Cuando llegaron los romanos al Valle del Ebro entraron en contacto con los vecinos del lugar y recogieron en sus escritos los nombres de varias tribus. En nuestra zona estaban los berones, pero no sabemos si ellos tenían una idea de comunidad o si el nombre se lo pusieron los romanos sin prestar atención a la realidad social que tenían. No olvidemos que los berones se organizaban en ciudades-estado y quizá se veían tan distintos entre sí como respecto a los romanos.

¿Quiénes eran los berones? Los berones llegaron a occidente junto con los pelendones y los celtas galos en una segunda oleada céltica entre el 700 y el 500 a.C. aproximadamente. Eran muy autónomos y autosuficientes, construían sus poblados en altura con murallas y fosos para defenderse, y tenían una sociedad igualitaria de tipo comunal, como veíamos que era lo normal en el Hierro I. Aunque también había asentamientos en llano, más dedicados a la agricultura, que también se fortificarían para defenderse de las incursiones de enemigos y de animales salvajes.

El recuerdo de los berones lo hemos asumido en La Rioja Alta y Media como “los riojanos originales” a raíz de la labor de Alfredo Gil del Río en la década de 1960, gracias a actividades como el programa de radio “Berones y Pelendones”. Pero no nos los hemos apropiado en exclusiva, sino que consideramos que formábamos parte de una gran región celtíbera que también ocupaba parte de Burgos, Soria… En la Sonsierra hay presencia de berones desde el siglo VII-V a.C aproximadamente, aunque no conservamos restos de su escritura. Se conserva más epigrafía de época romana por dos motivos: la tardía alfabetización de los berones y la prolongada romanización.

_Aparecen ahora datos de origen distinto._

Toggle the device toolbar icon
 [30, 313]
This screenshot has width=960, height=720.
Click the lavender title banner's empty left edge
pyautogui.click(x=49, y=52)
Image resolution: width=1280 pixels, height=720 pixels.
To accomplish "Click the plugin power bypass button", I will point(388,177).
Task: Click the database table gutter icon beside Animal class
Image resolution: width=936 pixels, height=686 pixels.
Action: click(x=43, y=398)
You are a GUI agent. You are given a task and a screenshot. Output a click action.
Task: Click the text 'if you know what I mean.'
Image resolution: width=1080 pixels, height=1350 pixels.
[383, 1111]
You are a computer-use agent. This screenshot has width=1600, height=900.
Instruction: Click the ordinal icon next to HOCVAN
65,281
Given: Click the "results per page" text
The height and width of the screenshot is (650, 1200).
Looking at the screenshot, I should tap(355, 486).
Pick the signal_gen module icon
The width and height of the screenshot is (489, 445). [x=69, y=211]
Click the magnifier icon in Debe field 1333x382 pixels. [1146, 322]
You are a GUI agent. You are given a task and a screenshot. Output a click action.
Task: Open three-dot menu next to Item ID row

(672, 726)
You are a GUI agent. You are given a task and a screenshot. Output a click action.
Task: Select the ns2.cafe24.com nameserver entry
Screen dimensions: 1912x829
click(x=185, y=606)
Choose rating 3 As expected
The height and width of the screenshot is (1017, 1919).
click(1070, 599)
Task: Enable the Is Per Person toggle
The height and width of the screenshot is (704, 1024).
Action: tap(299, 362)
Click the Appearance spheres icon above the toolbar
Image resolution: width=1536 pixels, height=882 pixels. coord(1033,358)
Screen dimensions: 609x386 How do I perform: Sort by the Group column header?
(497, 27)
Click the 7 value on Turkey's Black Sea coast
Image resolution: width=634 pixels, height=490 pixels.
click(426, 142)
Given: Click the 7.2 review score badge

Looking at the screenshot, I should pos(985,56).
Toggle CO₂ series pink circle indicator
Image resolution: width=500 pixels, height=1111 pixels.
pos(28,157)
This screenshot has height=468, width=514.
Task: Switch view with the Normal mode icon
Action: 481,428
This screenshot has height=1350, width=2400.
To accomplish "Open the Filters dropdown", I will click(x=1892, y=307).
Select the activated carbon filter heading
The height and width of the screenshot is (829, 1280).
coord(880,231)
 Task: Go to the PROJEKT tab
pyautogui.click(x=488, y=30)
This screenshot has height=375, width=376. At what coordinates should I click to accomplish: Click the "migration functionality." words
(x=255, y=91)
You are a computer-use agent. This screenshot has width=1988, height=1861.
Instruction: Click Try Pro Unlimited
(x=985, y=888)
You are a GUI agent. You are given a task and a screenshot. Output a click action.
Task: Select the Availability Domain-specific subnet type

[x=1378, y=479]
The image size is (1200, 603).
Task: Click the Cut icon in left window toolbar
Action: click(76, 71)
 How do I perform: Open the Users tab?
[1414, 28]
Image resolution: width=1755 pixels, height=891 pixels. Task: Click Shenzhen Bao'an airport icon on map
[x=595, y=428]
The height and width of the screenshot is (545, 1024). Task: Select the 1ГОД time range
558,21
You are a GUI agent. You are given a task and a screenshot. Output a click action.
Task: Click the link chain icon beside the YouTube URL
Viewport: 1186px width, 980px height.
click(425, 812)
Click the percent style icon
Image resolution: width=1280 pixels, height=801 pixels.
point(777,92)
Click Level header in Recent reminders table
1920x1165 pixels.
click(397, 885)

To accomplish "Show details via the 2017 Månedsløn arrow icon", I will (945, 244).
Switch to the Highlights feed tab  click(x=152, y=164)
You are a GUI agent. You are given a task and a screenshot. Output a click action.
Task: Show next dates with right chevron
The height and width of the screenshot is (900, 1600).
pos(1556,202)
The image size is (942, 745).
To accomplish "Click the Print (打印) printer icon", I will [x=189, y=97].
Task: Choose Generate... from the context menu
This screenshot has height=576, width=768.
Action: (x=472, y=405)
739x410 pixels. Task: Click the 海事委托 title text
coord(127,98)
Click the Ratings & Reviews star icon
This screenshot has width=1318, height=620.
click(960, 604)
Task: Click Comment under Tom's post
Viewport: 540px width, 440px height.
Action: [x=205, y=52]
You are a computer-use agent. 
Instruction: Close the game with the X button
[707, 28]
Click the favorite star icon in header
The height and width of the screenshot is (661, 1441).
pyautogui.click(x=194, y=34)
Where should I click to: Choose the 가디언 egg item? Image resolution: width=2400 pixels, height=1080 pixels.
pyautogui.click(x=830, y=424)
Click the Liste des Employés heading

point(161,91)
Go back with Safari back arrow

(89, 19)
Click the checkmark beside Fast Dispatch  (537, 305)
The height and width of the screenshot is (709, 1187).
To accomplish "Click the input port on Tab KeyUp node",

La religión berona desciende de la celta y mantiene sus características principales: son politeístas y rinden culto a elementos naturales como ríos, montañas, fuentes… Creían en el dios Tullonius que era el Monte Toloño, y en el dios Dercetius, que era el Monte San Lorenzo. También tenían culto a la Luna o al Sol y de animales como serpientes, ciervos o toros.
Cuando tenían que pelear, los berones preferían las armas arrojadizas tales como lanzas o jabalinas, y solían ser aliados de los autrigones, que eran los pueblos que nos quedaban más hacia el oeste. Vareia era la ciudad más destacada de la cultura berona, y la zona del Monte Cantabria es la que más restos de época berona nos ha aportado.